As with the Odyssey, the hero is a wily operator named Ulysses, full name Everett Ulysses McGill (played by George Clooney). The preening and hyper-articulate Ulysses, who wears a pencil moustache and who always has a can of Dapper Dan pomade handy, has escaped from a highway chain gang with his two yokel companions, Delmar (Tim Blake Nelson) and Pete (John Turturro). Their mission, via a series of misadventures, is to return to Ulysses's home to recover a missing armoured-car holdup treasure before his valley is flooded by the Tennessee Valley Authority. Ulysses also wants to return to his seven singing daughters and his wife, Penelope (Holly Hunter), before she remarries.
Riding and walking through fields of goldenrod and sepia-tinted colouring (meticulously shot by cinematographer Roger Deakins), the three men are hounded by a sheriff who bears similarities to the Devil. Along the way, they pick up blues musician Tommy Johnson (Chris Thomas King) who has just sold his soul to the Devil in exchange for guitar-playing talent. (Robert Johnson, upon whom Tommy is based, is just one of the historical figures alluded to in the movie; there's also a hair-raising encounter with George "Baby-face" Nelson, (Michael Badalucco) portrayed as a wildly bipolar manic-depressive.

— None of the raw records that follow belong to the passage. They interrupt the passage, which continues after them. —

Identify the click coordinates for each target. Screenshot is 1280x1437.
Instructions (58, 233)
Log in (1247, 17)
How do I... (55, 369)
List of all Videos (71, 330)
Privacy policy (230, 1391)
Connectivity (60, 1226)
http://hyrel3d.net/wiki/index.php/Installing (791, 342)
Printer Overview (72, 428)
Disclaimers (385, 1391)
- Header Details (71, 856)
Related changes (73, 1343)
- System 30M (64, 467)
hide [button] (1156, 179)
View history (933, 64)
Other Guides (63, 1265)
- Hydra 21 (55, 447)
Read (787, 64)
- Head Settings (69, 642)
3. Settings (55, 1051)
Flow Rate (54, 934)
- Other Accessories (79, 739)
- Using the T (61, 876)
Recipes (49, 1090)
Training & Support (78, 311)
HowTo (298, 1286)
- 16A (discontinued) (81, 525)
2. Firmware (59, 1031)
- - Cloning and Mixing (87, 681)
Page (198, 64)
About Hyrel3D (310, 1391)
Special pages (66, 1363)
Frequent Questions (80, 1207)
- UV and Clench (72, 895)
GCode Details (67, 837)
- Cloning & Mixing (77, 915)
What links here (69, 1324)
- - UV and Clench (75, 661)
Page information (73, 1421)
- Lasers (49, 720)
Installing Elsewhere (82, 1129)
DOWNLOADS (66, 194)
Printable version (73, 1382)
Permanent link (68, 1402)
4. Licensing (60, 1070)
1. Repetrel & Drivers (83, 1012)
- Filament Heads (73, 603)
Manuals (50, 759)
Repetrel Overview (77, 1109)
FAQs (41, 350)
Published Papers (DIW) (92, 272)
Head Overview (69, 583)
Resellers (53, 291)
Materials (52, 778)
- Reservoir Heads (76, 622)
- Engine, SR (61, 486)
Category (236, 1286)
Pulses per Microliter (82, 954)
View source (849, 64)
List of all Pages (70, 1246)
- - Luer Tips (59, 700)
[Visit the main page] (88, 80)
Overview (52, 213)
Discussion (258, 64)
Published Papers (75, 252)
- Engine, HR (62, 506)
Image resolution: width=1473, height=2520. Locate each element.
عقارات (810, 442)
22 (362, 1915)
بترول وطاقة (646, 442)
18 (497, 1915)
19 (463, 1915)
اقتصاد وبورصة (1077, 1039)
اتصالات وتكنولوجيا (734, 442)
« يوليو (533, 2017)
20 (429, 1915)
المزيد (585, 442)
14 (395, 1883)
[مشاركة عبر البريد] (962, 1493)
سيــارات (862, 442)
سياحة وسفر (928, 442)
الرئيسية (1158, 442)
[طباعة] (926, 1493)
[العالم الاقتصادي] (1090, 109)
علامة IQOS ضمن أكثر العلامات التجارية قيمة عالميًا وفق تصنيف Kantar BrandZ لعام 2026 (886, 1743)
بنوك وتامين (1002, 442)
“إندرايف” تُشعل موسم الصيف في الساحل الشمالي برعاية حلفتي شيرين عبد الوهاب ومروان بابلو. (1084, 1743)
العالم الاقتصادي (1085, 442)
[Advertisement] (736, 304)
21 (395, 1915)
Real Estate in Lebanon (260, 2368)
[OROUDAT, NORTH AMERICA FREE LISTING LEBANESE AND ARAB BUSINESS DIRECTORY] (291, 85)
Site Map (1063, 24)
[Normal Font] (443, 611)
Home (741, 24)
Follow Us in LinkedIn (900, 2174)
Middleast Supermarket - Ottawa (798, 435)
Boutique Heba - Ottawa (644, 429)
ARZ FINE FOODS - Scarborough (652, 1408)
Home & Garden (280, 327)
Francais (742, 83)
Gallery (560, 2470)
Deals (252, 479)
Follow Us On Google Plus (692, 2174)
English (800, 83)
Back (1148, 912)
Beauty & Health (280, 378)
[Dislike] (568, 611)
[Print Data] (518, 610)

Together, the prisoners and Tommy Johnson find a radio-station recording studio where they cut a track, Man of Constant Sorrow, for quick cash. On their way out, they meet Mississippi Governor Pappy "Menelaus" O'Daniel (Charles Durning). He's running for his life against Homer Stokes, a clever politician who says he stands for "sweeping" the old government out of office and and standing up for the "little man"; he has a broom and a midget on stage to illustrate his ideas.
References to the Odyssey are loopily haphazard: There are several blind characters (as legend has the poet Homer to have been). John Goodman appears as a evil Bible salesman with an eye-patch, suggesting the Cyclops.
In the movie's most erotically imaginative scene, the three travellers hear some beautiful singing by the side of the road. They are drawn to three women washing their clothes in a pond, while singing the enchanting lullaby/spiritual Honey In The Rock. They are part sirens, part Circe: at the conclusion, Pete has been apparently turned into a horny toad.
The only scene that really equals the pond scene in visionary fantasy occurs where Ulysses and Delmar suddenly come upon a Ku Klux Klan rally. Using music that refers to The Wizard of Oz, the Klan rally is a disturbing amalgamation of the mechanical movements of the Nazi rally in Triumph of the Will and a Busby Berkeley musical.
As with Sullivan's Travels, the movie is an ambivalent comedy with a dark undertone. In Preston Sturges's movie, a Hollywood director (Joel McCrea) of mindless hit comedies decides to live the life of a hobo to research a serious film about the human condition called O Brother Where Art Thou? He learns, the hard way, that the "ordinary" people he admires from afar want escape, not preaching.
In the Coen brothers' movie, the most apparently benign encounters result in betrayal, robbery or sharp smacks on the head, though there doesn't seem much point in reading too much into it.
The Coen brothers called the movie's politics "frankly primitive," which is accurate: The bad guys are Ku Klux Klan racists; the good guys are in favour of the desegregating power of popular music.
The tone is knowingly silly and darkly incongruous, an improbable blend of a Walker Evans photo book with a Ma and Pa Kettle comedy.